Written task:
Please quote every line of the listing below verbatim.

Data for locating visible targets:
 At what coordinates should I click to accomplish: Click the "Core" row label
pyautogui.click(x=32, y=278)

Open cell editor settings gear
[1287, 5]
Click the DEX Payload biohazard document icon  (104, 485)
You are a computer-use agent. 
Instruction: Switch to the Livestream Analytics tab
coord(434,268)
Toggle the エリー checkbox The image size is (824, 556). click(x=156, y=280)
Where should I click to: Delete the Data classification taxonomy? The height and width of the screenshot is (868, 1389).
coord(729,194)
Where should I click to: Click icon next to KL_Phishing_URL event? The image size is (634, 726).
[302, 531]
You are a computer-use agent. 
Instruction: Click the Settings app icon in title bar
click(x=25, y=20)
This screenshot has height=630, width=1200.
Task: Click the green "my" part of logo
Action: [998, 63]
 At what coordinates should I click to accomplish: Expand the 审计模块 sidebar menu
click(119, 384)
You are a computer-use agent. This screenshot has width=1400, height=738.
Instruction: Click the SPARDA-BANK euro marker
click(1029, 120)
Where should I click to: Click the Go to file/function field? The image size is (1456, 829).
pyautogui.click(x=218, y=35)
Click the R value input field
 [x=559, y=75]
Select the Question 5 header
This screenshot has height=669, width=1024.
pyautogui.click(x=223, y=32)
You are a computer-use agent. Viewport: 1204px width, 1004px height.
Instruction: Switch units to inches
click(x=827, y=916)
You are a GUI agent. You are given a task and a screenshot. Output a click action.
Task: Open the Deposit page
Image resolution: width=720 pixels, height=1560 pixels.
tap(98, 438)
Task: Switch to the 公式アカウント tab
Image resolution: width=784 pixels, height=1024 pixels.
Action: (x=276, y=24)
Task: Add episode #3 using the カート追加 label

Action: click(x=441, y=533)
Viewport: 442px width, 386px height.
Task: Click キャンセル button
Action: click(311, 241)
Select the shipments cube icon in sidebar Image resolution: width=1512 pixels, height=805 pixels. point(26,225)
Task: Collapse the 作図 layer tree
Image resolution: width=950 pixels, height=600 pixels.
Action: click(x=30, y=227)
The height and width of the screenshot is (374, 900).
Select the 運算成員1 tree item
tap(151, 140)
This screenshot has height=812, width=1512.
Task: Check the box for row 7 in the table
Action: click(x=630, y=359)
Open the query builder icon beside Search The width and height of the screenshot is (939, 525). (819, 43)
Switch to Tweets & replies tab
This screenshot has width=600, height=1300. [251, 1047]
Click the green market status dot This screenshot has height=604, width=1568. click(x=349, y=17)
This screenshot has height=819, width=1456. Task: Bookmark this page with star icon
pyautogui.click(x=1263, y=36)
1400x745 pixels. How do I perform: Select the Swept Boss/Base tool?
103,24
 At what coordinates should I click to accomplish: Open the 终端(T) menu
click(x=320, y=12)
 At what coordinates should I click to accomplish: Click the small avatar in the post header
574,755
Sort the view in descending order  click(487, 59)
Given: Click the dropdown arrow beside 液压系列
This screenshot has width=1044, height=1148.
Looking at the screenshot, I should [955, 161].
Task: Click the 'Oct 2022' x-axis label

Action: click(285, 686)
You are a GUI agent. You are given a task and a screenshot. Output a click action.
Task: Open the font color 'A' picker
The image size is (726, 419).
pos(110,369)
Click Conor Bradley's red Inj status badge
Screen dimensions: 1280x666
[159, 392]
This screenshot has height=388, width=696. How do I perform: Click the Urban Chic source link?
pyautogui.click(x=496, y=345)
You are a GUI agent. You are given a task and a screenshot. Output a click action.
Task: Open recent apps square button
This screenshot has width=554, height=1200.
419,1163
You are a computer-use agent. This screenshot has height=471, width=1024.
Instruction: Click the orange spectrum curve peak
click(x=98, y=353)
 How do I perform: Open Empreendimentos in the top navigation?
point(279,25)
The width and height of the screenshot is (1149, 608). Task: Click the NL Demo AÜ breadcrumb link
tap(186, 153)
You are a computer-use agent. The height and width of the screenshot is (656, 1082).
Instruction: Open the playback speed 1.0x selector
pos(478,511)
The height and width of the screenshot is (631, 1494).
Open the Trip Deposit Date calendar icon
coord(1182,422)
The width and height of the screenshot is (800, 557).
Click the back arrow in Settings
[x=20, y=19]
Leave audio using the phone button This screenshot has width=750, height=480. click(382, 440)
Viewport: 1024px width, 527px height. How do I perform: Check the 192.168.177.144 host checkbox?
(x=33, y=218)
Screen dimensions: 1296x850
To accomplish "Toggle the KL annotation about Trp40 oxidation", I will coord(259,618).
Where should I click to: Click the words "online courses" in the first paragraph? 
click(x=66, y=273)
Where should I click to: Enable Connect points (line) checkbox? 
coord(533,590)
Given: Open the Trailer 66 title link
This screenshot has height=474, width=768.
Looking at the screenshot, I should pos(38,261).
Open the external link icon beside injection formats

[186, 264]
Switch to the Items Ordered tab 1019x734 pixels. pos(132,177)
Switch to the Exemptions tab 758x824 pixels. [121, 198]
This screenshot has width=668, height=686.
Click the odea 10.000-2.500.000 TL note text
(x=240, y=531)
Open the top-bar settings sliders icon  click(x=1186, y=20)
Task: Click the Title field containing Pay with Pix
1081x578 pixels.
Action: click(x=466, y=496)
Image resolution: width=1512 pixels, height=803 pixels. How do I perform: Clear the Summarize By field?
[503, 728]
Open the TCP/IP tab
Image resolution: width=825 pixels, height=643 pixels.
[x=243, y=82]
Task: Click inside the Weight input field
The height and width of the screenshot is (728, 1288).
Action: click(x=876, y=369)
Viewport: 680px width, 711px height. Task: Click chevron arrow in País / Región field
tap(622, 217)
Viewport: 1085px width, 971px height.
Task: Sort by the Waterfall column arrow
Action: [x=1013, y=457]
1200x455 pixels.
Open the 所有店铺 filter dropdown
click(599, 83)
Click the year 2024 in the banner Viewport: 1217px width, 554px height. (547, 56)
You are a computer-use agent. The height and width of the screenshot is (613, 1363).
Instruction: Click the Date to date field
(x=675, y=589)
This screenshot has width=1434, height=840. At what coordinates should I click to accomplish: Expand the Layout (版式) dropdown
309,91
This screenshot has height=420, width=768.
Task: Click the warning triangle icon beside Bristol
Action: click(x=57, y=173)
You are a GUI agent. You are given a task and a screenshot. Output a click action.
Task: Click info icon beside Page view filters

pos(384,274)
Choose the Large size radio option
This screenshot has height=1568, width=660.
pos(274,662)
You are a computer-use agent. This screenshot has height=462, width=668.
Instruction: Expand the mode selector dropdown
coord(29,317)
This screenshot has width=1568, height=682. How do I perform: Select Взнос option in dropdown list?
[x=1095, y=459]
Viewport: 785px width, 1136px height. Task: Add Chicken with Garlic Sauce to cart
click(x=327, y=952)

Result of the task:
 At what coordinates should I click to accomplish: Click the "Core" row label
pyautogui.click(x=32, y=278)

Open cell editor settings gear
[1287, 5]
Click the DEX Payload biohazard document icon  (104, 485)
You are a computer-use agent. 
Instruction: Switch to the Livestream Analytics tab
coord(434,268)
Toggle the エリー checkbox The image size is (824, 556). click(x=156, y=280)
Where should I click to: Delete the Data classification taxonomy? The height and width of the screenshot is (868, 1389).
coord(729,194)
Where should I click to: Click icon next to KL_Phishing_URL event? The image size is (634, 726).
[302, 531]
You are a computer-use agent. 
Instruction: Click the Settings app icon in title bar
click(x=25, y=20)
This screenshot has height=630, width=1200.
Task: Click the green "my" part of logo
Action: [998, 63]
 At what coordinates should I click to accomplish: Expand the 审计模块 sidebar menu
click(119, 384)
You are a computer-use agent. This screenshot has width=1400, height=738.
Instruction: Click the SPARDA-BANK euro marker
click(1029, 120)
Where should I click to: Click the Go to file/function field? The image size is (1456, 829).
pyautogui.click(x=218, y=35)
Click the R value input field
 [x=559, y=75]
Select the Question 5 header
This screenshot has height=669, width=1024.
pyautogui.click(x=223, y=32)
You are a computer-use agent. Viewport: 1204px width, 1004px height.
Instruction: Switch units to inches
click(x=827, y=916)
You are a GUI agent. You are given a task and a screenshot. Output a click action.
Task: Open the Deposit page
Image resolution: width=720 pixels, height=1560 pixels.
tap(98, 438)
Task: Switch to the 公式アカウント tab
Image resolution: width=784 pixels, height=1024 pixels.
Action: (x=276, y=24)
Task: Add episode #3 using the カート追加 label

Action: click(x=441, y=533)
Viewport: 442px width, 386px height.
Task: Click キャンセル button
Action: click(311, 241)
Select the shipments cube icon in sidebar Image resolution: width=1512 pixels, height=805 pixels. point(26,225)
Task: Collapse the 作図 layer tree
Image resolution: width=950 pixels, height=600 pixels.
Action: click(x=30, y=227)
The height and width of the screenshot is (374, 900).
Select the 運算成員1 tree item
tap(151, 140)
This screenshot has height=812, width=1512.
Task: Check the box for row 7 in the table
Action: click(x=630, y=359)
Open the query builder icon beside Search The width and height of the screenshot is (939, 525). (819, 43)
Switch to Tweets & replies tab
This screenshot has width=600, height=1300. [251, 1047]
Click the green market status dot This screenshot has height=604, width=1568. click(x=349, y=17)
This screenshot has height=819, width=1456. Task: Bookmark this page with star icon
pyautogui.click(x=1263, y=36)
1400x745 pixels. How do I perform: Select the Swept Boss/Base tool?
103,24
 At what coordinates should I click to accomplish: Open the 终端(T) menu
click(x=320, y=12)
 At what coordinates should I click to accomplish: Click the small avatar in the post header
574,755
Sort the view in descending order  click(487, 59)
Given: Click the dropdown arrow beside 液压系列
This screenshot has width=1044, height=1148.
Looking at the screenshot, I should [955, 161].
Task: Click the 'Oct 2022' x-axis label

Action: click(285, 686)
You are a GUI agent. You are given a task and a screenshot. Output a click action.
Task: Open the font color 'A' picker
The image size is (726, 419).
pos(110,369)
Click Conor Bradley's red Inj status badge
Screen dimensions: 1280x666
[159, 392]
This screenshot has height=388, width=696. How do I perform: Click the Urban Chic source link?
pyautogui.click(x=496, y=345)
You are a GUI agent. You are given a task and a screenshot. Output a click action.
Task: Open recent apps square button
This screenshot has width=554, height=1200.
419,1163
You are a computer-use agent. This screenshot has height=471, width=1024.
Instruction: Click the orange spectrum curve peak
click(x=98, y=353)
 How do I perform: Open Empreendimentos in the top navigation?
point(279,25)
The width and height of the screenshot is (1149, 608). Task: Click the NL Demo AÜ breadcrumb link
tap(186, 153)
You are a computer-use agent. The height and width of the screenshot is (656, 1082).
Instruction: Open the playback speed 1.0x selector
pos(478,511)
The height and width of the screenshot is (631, 1494).
Open the Trip Deposit Date calendar icon
coord(1182,422)
The width and height of the screenshot is (800, 557).
Click the back arrow in Settings
[x=20, y=19]
Leave audio using the phone button This screenshot has width=750, height=480. click(382, 440)
Viewport: 1024px width, 527px height. How do I perform: Check the 192.168.177.144 host checkbox?
(x=33, y=218)
Screen dimensions: 1296x850
To accomplish "Toggle the KL annotation about Trp40 oxidation", I will coord(259,618).
Where should I click to: Click the words "online courses" in the first paragraph? 
click(x=66, y=273)
Where should I click to: Enable Connect points (line) checkbox? 
coord(533,590)
Given: Open the Trailer 66 title link
This screenshot has height=474, width=768.
Looking at the screenshot, I should pos(38,261).
Open the external link icon beside injection formats

[186, 264]
Switch to the Items Ordered tab 1019x734 pixels. pos(132,177)
Switch to the Exemptions tab 758x824 pixels. [121, 198]
This screenshot has width=668, height=686.
Click the odea 10.000-2.500.000 TL note text
(x=240, y=531)
Open the top-bar settings sliders icon  click(x=1186, y=20)
Task: Click the Title field containing Pay with Pix
1081x578 pixels.
Action: click(x=466, y=496)
Image resolution: width=1512 pixels, height=803 pixels. How do I perform: Clear the Summarize By field?
[503, 728]
Open the TCP/IP tab
Image resolution: width=825 pixels, height=643 pixels.
[x=243, y=82]
Task: Click inside the Weight input field
The height and width of the screenshot is (728, 1288).
Action: click(x=876, y=369)
Viewport: 680px width, 711px height. Task: Click chevron arrow in País / Región field
tap(622, 217)
Viewport: 1085px width, 971px height.
Task: Sort by the Waterfall column arrow
Action: [x=1013, y=457]
1200x455 pixels.
Open the 所有店铺 filter dropdown
click(599, 83)
Click the year 2024 in the banner Viewport: 1217px width, 554px height. (547, 56)
You are a computer-use agent. The height and width of the screenshot is (613, 1363).
Instruction: Click the Date to date field
(x=675, y=589)
This screenshot has width=1434, height=840. At what coordinates should I click to accomplish: Expand the Layout (版式) dropdown
309,91
This screenshot has height=420, width=768.
Task: Click the warning triangle icon beside Bristol
Action: click(x=57, y=173)
You are a GUI agent. You are given a task and a screenshot. Output a click action.
Task: Click info icon beside Page view filters

pos(384,274)
Choose the Large size radio option
This screenshot has height=1568, width=660.
pos(274,662)
You are a computer-use agent. This screenshot has height=462, width=668.
Instruction: Expand the mode selector dropdown
coord(29,317)
This screenshot has width=1568, height=682. How do I perform: Select Взнос option in dropdown list?
[x=1095, y=459]
Viewport: 785px width, 1136px height. Task: Add Chicken with Garlic Sauce to cart
click(x=327, y=952)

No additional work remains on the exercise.